If the source coder considers only the different symbol probabilities, but not the correlation between symbols, then $L_{\rm M} ≥ H_1$ ⇒ $\text{first entropy approximation}$.

$\text{Example 7:}$ For a quaternary source with the symbol probabilities

$$p_{\rm A} = 2^{-1}\hspace{0.05cm}, \hspace{0.2cm}p_{\rm B} = 2^{-2}\hspace{0.05cm}, \hspace{0.2cm}p_{\rm C} = p_{\rm D} = 2^{-3} \hspace{0.3cm} \Rightarrow \hspace{0.3cm} H = H_1 = 1.75\,\, {\rm bit/source\hspace{0.15cm} symbol} $$

equality in the above equation ⇒ $L_{\rm M} = H$ results, if for example the following assignment is chosen:

$$\boldsymbol{\rm A } \hspace{0.15cm} \Rightarrow \hspace{0.15cm} 0 \hspace{0.05cm}, \hspace{0.2cm}\boldsymbol{\rm B } \hspace{0.15cm} \Rightarrow \hspace{0.15cm} 10 \hspace{0.05cm}, \hspace{0.2cm}\boldsymbol{\rm C} \hspace{0.15cm} \Rightarrow \hspace{0.15cm} 110 \hspace{0.05cm}, \hspace{0.2cm}\boldsymbol{\rm D }\hspace{0.15cm} \Rightarrow \hspace{0.15cm} 111 \hspace{0.05cm}. $$

In contrast, with the same mapping and

$$p_{\rm A} = 0.4\hspace{0.05cm}, \hspace{0.2cm}p_{\rm B} = 0.3\hspace{0.05cm}, \hspace{0.2cm}p_{\rm C} = 0.2 \hspace{0.05cm}, \hspace{0.2cm}p_{\rm D} = 0.1\hspace{0.05cm} \hspace{0.3cm} \Rightarrow \hspace{0.3cm} H = 1.845\,\, {\rm bit/source\hspace{0.15cm}symbol}$$

the average code word length

$$L_{\rm M} = 0.4 \cdot 1 + 0.3 \cdot 2 + 0.2 \cdot 3 + 0.1 \cdot 3 = 1.9\,\, {\rm bit/source\hspace{0.15cm}symbol}\hspace{0.05cm}. $$

Because of the unfavorably chosen symbol probabilities (no powers of two) ⇒ $L_{\rm M} > H$.

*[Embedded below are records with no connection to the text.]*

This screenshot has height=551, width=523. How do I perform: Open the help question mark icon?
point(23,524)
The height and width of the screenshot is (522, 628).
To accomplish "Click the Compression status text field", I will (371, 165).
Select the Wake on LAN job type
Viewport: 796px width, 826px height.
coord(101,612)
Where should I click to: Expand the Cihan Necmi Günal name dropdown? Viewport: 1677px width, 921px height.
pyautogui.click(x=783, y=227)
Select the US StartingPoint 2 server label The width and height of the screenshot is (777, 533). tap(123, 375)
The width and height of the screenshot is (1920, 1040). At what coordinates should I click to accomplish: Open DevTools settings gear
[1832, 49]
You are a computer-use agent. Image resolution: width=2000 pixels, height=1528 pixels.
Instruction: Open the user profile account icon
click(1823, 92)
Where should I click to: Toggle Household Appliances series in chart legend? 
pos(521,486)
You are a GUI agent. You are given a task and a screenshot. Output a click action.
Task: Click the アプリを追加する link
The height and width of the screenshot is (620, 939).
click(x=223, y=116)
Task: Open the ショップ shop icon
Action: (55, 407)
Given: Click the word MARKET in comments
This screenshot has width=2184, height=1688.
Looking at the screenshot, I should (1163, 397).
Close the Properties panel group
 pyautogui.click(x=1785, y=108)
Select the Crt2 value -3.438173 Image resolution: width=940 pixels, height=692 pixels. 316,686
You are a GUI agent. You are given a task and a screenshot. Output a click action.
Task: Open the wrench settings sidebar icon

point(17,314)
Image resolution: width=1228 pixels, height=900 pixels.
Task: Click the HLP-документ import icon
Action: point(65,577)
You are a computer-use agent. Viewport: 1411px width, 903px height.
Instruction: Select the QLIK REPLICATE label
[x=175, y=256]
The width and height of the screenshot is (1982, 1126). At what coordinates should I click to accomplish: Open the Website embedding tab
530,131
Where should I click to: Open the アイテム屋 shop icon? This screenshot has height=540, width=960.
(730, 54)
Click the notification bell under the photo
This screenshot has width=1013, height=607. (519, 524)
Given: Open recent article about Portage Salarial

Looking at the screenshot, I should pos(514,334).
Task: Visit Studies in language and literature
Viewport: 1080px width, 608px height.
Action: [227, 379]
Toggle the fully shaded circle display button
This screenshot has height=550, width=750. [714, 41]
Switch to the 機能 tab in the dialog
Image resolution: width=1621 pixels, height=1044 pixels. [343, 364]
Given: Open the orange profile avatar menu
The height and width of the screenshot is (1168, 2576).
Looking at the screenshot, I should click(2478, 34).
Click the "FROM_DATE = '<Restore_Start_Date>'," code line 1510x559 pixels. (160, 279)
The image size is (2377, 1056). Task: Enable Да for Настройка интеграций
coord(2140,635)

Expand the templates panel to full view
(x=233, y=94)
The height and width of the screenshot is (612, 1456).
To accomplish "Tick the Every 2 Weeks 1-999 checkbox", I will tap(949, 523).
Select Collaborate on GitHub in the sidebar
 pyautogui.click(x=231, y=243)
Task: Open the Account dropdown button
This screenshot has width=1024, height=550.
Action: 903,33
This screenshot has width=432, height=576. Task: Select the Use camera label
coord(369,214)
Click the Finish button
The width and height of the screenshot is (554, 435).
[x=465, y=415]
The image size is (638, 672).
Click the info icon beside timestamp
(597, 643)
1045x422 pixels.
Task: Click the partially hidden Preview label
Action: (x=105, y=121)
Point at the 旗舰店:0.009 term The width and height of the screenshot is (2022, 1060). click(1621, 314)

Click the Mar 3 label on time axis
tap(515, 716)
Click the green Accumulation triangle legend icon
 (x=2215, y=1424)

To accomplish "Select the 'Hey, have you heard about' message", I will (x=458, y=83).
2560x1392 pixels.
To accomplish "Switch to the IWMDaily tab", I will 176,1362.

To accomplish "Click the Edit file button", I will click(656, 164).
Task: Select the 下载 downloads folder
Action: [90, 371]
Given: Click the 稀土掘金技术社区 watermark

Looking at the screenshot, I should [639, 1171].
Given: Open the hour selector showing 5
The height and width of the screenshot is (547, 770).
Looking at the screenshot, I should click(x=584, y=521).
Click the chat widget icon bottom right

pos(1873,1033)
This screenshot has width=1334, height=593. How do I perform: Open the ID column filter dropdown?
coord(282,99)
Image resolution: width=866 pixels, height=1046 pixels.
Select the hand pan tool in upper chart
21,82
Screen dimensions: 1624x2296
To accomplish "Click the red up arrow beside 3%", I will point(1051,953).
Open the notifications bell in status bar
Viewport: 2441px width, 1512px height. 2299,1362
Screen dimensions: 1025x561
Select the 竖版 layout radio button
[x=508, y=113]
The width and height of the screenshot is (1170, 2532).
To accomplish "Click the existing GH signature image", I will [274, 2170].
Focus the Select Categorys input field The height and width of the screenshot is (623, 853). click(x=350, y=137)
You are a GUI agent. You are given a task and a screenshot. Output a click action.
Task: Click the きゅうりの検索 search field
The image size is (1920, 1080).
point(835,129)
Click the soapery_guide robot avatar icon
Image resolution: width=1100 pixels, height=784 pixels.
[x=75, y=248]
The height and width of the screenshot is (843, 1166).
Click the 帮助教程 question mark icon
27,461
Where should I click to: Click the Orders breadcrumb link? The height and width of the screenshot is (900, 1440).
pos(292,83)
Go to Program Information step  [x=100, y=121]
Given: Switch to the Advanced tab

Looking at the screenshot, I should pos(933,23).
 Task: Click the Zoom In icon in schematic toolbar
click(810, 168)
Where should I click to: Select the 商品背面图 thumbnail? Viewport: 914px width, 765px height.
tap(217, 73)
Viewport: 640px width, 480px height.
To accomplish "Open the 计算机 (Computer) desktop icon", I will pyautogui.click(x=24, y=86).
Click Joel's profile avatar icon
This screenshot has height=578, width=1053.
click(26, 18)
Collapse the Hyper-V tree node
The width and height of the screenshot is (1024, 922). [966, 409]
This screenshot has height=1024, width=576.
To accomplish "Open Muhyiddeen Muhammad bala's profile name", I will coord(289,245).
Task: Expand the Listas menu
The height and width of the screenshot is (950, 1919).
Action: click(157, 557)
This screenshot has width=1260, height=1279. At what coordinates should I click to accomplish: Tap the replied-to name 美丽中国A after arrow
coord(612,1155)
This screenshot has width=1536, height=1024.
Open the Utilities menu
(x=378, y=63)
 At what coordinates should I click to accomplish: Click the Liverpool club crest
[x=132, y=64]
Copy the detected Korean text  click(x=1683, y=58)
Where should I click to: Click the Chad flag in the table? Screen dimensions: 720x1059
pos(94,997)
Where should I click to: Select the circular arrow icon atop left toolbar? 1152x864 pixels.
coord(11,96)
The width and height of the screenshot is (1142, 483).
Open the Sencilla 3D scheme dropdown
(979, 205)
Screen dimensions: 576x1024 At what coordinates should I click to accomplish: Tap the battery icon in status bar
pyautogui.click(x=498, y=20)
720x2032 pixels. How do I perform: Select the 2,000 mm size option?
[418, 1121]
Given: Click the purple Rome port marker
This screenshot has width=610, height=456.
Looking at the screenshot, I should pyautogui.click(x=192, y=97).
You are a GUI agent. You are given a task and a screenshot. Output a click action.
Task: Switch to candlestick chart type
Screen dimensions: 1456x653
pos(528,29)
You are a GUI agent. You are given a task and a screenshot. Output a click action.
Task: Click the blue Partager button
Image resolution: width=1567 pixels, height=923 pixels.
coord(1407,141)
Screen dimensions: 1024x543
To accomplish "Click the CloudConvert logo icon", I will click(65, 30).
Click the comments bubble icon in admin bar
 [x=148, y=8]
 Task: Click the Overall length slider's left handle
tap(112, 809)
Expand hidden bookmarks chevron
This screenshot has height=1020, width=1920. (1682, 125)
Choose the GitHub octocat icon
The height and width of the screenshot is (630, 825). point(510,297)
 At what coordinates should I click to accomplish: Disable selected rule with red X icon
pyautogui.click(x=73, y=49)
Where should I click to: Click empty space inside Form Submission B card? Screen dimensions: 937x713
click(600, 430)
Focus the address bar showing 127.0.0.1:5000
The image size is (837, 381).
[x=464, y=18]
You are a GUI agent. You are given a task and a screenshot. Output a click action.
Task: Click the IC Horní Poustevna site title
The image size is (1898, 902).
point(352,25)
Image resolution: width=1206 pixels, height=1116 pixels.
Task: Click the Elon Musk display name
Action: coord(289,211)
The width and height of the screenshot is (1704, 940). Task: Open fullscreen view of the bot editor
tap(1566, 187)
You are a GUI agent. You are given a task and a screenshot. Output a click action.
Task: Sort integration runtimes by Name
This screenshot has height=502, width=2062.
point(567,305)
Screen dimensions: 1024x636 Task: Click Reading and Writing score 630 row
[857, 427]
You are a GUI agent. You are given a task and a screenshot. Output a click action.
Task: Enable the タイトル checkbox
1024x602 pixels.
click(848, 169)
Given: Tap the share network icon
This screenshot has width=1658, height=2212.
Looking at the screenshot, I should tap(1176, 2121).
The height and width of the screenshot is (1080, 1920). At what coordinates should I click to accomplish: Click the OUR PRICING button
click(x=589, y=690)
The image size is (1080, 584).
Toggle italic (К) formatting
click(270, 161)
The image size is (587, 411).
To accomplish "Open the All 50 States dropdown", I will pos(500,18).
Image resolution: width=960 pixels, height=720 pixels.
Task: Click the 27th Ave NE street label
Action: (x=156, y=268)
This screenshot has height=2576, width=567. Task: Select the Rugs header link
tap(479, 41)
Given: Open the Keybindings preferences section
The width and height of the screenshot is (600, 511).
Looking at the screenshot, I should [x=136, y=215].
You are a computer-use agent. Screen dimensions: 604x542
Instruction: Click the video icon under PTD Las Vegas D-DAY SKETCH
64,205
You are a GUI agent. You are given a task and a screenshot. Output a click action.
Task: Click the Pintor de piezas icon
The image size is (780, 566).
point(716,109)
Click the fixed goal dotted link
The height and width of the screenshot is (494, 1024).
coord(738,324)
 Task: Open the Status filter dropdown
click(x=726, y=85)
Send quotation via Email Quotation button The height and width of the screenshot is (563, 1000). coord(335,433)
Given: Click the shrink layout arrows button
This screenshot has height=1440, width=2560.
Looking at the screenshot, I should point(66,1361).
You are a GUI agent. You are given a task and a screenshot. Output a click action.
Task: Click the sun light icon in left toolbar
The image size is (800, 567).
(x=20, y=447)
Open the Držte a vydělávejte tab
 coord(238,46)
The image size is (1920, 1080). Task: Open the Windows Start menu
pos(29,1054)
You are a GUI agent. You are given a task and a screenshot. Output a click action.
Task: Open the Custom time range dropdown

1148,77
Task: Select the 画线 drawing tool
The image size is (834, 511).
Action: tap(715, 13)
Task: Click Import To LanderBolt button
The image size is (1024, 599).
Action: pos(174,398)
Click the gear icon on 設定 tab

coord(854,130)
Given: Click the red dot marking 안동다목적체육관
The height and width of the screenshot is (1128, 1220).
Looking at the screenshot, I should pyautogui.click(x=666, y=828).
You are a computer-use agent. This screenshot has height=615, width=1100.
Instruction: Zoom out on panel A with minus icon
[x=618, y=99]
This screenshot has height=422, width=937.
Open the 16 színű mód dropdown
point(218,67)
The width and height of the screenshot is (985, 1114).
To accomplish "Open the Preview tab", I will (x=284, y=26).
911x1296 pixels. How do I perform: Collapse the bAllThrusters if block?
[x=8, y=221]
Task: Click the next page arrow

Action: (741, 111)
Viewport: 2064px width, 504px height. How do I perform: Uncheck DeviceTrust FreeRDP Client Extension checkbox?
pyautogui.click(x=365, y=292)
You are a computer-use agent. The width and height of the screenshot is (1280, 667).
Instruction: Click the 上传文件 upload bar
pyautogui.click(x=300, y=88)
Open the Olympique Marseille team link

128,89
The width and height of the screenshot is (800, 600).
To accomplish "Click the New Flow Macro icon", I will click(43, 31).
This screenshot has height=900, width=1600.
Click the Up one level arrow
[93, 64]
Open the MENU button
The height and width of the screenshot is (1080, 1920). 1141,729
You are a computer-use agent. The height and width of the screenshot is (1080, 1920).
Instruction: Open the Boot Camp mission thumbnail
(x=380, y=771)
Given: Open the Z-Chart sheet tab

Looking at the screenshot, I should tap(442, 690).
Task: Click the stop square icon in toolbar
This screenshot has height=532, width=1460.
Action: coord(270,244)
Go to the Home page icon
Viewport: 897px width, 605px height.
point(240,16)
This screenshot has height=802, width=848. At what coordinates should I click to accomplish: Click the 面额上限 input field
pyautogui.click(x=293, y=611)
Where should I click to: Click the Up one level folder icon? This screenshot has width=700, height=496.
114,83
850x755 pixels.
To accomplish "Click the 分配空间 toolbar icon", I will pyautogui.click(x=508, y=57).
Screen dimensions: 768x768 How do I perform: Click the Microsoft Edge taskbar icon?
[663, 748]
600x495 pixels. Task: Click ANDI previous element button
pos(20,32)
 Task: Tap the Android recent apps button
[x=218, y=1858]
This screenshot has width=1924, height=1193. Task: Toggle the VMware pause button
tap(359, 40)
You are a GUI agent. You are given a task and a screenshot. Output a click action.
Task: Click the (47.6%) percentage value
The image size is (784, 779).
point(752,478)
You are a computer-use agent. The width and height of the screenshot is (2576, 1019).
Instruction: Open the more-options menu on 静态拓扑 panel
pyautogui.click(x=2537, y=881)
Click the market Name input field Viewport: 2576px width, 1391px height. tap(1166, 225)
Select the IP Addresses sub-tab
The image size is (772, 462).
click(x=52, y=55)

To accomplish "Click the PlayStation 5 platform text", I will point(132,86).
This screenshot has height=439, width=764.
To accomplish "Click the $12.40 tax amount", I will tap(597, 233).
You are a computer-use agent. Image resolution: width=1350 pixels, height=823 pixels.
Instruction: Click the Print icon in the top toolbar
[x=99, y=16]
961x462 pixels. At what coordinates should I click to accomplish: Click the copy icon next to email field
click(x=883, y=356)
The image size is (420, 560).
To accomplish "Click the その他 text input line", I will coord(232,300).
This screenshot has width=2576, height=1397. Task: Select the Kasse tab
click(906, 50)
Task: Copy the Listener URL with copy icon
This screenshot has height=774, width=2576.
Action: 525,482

Character encodings according to Bacon/Bandot, Morse and Huffman

$\text{Example 8:}$ We will look at some very early attempts at source encoding for the transmission of natural texts, based on the letter frequencies given in the table.

In the literature many different frequencies are found, also because, the investigations were carried out for different languages.
Mostly, however, the list starts with the blank and "E" and ends with letters like "X", "Y" and "Q".

Please note the following about this table:

The entropy of this alphabet with $M = 27$ characters will be $H≈ 4 \, \rm bit/character$. We have only estimated this value. $\text{Francis Bacon}$ had already given a binary code in 1623, where each letter is represented by five bits: $L_{\rm M} = 5$.
About 250 years later $\text{Jean-Maurice-Émile Baudot}$ adopted this code, which was later standardized for the entire telegraphy. One consideration important to him was that a code with a uniform five binary characters per letter is more difficult for an enemy to decipher, since he cannot draw conclusions about the transmitted character from the frequency of its occurrence.
The last line in the above table gives an exemplary $\text{Huffman code}$ for the above frequency distribution. Probable characters like "E" or "N" and also the "Blank" are represented with three bits only, the rare "Q" on the other hand with eleven bits.
The average code word length $L_{\rm M} = H + ε$ is slightly larger than $H$, whereby we will not go into more detail here about the small positive quantity $ε$. Only this much: There is no prefix-free code with smaller average word length than the Huffman code.
Also $\text{Samuel Morse}$ took into account the different frequencies in his code for telegraphy, already in the 1830s. The Morse code of each character consists of two to four binary characters, which are designated here according to the application with dot ("short") and bar ("long").
It is obvious that for the Morse code $L_{\rm M} < 4$ will apply, according to the penultimate line. But this is connected with the fact that this code is not prefix-free. Therefore, the radio operator had to take a break between each "short-long" sequence so that the other station could decode the radio signal as well.